Bey of Tunis
- Reign: 16 March 1699 – 9 June 1702
- Predecessor: Ramadan Bey
- Successor: Ibrahim Sharif of Tunis
- Born: 1680
- Died: June 9, 1702 (aged 21–22)

= Murad III Bey =

Murad III Bey (مراد باي الثالث, 1680–9 June 1702) was the last bey of Ottoman Tunisia to rule from the Muradid dynasty from 1699 until his assassination in 1702, during the Revolutions of Tunis, a period of crisis that preceded the rise to power of Husayn I Bey.

== Biography ==
Murad was born to Ali Bey, son of Murad II Bey, and a Bedouin woman. After his father was murdered by his uncle Mohamed Bey El Mouradi, Murad was adopted by Mohamed and then later by his other uncle, Ramadan Bey. Ramadan suspected him of plotting to overthrow him and had Murad arrested and demanded that the young prince have his eyes gouged out.

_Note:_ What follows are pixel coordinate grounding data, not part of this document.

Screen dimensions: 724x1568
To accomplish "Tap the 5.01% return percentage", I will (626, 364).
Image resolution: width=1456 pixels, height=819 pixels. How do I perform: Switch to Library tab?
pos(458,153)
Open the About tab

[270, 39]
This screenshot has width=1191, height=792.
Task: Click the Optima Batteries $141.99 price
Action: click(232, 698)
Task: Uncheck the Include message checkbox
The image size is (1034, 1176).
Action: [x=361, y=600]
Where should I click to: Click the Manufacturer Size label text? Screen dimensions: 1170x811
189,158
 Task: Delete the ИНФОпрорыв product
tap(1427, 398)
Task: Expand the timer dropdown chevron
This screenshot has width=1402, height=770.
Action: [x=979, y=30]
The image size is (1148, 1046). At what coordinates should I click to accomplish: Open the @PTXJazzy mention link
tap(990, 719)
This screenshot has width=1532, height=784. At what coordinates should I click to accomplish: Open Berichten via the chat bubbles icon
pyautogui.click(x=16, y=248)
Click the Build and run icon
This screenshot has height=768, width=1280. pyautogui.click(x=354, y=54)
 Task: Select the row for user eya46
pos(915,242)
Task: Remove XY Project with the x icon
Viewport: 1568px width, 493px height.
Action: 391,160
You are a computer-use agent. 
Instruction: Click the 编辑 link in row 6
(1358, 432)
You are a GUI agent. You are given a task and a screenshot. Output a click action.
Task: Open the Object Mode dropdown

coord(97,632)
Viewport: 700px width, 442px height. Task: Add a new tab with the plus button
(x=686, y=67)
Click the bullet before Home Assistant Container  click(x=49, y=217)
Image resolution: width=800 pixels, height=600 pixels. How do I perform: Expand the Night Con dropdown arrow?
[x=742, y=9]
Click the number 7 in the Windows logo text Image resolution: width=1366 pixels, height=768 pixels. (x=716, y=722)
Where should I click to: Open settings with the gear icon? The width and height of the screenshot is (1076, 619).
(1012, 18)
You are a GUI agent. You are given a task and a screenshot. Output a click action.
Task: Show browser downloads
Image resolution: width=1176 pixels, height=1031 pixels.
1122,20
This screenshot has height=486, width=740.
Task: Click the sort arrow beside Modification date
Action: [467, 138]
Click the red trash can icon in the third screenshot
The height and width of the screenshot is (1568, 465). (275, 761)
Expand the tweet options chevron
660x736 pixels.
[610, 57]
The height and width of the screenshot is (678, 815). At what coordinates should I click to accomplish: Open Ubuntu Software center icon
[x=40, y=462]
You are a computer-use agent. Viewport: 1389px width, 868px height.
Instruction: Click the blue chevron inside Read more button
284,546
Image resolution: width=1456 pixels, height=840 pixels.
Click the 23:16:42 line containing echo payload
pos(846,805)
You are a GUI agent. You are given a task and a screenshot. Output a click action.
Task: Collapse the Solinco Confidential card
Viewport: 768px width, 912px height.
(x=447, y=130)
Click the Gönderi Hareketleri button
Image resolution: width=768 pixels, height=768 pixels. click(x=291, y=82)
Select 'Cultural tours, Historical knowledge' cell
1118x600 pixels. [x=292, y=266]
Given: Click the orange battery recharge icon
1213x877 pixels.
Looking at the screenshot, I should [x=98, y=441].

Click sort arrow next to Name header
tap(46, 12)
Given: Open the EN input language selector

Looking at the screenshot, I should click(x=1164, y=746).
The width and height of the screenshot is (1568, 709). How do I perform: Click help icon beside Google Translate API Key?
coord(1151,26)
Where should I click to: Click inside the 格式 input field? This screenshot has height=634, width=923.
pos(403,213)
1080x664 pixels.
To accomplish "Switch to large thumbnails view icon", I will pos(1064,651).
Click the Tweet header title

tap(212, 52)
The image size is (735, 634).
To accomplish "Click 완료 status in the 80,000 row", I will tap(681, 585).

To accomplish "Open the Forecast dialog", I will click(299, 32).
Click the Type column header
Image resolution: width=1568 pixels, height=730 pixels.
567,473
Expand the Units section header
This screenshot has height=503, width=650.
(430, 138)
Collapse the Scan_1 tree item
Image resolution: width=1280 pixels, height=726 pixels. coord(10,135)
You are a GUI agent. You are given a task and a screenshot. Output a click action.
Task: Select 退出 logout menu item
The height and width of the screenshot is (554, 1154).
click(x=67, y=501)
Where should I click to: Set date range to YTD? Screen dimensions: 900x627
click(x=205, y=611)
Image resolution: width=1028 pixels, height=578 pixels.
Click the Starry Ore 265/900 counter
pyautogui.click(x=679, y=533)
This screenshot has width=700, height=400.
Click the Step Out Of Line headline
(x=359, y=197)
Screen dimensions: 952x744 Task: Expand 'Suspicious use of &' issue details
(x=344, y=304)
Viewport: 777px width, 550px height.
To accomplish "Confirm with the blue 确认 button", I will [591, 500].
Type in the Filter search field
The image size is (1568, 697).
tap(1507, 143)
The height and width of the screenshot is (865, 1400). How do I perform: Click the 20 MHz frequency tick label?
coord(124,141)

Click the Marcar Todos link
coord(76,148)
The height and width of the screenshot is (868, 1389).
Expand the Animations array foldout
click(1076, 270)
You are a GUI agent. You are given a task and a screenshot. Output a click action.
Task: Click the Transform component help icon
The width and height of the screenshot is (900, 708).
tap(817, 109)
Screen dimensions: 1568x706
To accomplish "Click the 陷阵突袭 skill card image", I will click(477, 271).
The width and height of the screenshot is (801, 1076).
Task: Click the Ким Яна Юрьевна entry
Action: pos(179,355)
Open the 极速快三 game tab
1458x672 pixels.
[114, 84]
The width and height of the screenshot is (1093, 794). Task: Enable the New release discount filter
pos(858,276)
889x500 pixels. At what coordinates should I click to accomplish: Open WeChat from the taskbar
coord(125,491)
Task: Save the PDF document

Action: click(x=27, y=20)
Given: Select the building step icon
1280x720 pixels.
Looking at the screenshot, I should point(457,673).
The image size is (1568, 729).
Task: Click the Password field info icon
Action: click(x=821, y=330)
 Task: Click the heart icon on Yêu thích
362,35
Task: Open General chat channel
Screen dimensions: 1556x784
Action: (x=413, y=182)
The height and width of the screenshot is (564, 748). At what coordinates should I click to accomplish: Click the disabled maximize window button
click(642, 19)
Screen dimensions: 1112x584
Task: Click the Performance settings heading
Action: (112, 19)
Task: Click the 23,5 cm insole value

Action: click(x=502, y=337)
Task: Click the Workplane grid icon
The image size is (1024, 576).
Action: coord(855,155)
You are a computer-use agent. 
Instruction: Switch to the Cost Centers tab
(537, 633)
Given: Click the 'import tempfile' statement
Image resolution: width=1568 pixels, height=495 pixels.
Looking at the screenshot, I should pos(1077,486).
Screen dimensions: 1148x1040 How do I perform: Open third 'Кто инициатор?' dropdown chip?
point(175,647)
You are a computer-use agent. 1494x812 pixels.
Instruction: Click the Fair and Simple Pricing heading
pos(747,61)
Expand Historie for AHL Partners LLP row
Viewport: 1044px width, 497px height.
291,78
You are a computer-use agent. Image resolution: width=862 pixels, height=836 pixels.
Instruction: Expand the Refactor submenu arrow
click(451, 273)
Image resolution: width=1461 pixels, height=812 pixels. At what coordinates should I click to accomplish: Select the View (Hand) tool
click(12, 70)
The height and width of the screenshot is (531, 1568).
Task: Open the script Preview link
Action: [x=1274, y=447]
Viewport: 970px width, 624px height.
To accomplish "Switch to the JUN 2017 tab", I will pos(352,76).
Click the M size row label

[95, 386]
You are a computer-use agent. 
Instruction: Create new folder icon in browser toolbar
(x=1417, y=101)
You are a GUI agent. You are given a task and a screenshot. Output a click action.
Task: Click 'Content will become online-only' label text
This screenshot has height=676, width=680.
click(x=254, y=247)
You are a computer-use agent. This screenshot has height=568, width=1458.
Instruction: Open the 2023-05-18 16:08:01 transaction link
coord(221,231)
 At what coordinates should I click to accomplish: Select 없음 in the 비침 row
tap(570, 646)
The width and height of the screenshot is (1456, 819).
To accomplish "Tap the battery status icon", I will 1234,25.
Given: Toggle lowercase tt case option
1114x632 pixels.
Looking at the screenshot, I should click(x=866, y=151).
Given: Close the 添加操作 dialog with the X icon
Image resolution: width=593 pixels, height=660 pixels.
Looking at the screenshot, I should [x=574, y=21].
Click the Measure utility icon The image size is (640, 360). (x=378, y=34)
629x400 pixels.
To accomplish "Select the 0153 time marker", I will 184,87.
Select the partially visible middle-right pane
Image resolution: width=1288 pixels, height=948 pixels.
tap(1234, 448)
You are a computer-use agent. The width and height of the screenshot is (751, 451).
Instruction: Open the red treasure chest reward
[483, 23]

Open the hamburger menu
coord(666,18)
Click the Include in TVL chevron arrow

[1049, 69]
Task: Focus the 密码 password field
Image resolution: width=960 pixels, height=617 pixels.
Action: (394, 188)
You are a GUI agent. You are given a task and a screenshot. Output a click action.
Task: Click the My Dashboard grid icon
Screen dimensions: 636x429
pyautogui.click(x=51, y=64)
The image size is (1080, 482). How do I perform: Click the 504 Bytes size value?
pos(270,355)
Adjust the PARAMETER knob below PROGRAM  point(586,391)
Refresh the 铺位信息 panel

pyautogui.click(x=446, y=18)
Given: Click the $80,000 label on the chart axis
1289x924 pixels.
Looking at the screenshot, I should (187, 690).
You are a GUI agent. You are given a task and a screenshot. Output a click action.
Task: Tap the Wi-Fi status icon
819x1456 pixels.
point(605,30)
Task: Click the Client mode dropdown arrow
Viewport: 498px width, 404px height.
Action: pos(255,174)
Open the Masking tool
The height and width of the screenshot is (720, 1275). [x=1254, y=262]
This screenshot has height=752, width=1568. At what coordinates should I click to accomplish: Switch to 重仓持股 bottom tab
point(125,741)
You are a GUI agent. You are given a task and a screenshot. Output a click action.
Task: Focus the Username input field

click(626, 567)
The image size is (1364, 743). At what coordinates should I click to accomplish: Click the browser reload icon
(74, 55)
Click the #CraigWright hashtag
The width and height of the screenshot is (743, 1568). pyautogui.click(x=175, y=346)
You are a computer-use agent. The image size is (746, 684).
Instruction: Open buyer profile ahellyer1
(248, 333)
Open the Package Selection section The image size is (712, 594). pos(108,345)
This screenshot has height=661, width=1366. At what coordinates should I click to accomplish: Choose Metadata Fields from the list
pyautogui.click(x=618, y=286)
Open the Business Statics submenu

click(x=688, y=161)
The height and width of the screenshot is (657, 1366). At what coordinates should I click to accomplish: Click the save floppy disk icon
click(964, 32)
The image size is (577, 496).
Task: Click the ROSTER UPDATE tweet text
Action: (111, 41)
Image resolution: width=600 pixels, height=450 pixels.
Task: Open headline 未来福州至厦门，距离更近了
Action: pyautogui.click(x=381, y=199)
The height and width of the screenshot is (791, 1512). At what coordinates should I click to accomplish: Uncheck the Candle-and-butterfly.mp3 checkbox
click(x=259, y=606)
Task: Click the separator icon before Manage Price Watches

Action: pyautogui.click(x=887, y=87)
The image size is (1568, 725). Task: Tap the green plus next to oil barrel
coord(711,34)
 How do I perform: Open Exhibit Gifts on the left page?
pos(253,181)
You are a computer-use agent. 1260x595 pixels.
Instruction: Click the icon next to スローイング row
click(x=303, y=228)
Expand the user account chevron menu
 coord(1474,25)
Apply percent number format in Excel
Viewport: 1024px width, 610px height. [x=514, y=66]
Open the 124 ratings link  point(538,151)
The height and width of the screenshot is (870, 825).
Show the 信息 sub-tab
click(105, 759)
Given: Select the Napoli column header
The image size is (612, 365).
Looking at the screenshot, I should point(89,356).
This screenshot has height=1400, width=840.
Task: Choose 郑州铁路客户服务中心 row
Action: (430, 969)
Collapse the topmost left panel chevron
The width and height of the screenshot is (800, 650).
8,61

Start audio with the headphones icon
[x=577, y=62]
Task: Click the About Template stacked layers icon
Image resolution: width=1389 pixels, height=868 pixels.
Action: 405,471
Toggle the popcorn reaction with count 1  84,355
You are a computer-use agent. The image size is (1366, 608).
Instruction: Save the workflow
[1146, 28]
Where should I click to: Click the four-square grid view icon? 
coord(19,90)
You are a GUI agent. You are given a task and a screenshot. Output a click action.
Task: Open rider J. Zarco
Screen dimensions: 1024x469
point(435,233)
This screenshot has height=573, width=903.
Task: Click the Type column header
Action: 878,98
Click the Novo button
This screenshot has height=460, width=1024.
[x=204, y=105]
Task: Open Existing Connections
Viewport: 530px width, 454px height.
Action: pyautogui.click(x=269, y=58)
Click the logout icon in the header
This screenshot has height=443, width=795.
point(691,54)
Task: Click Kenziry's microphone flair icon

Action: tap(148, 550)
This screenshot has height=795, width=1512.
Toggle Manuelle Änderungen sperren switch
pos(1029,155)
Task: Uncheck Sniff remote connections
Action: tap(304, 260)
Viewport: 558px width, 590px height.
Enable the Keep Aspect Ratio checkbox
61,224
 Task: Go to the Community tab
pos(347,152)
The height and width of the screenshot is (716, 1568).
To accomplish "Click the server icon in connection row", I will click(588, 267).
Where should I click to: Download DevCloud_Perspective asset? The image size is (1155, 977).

Murad managed to escape before this sentence and take refuge in the mountainous region of Jebel Ousselat. He formed a group of rebels who first took Kairouan, then marched on Tunis and chased his uncle from the palace; he had him executed far from Tunis and was elected bey by the Divan on March 16, 1699.

Having come to power, he eliminated his enemies who tried to remove him from power. Because of his great cruelty, illustrated by the multiple executions he instigated, the Tunisians nicknamed him Mourad bou bala, bala being a large Turkish sabre. He was a bloodthirsty and violent sovereign; Ibn Abi Dhiaf and the chroniclers of the time relate the multiple acts of savagery committed by Mourad III such as the digging up of the remains of his uncles Mohamed and Ramadan, so that he could fire at their corpses with his musket, or the assassination of his opponents along with their whole families. The town of Kairouan, which had received him poorly during his flight, was besieged and sacked by the Makhzen tribes in 1699. On another front, he managed to pursue the Algerians on their soil and attacked Constantine in 1701, in retaliation for attacks on Tunis by the Algiers militia in 1694 . He decides to repeat his exploit and take Constantine definitively once the reinforcements arrive; Ibrahim Sherif, his lieutenant, returning from a mission to recruit janissaries in Istanbul, is charged by the Ottoman government with putting an end to his abuses.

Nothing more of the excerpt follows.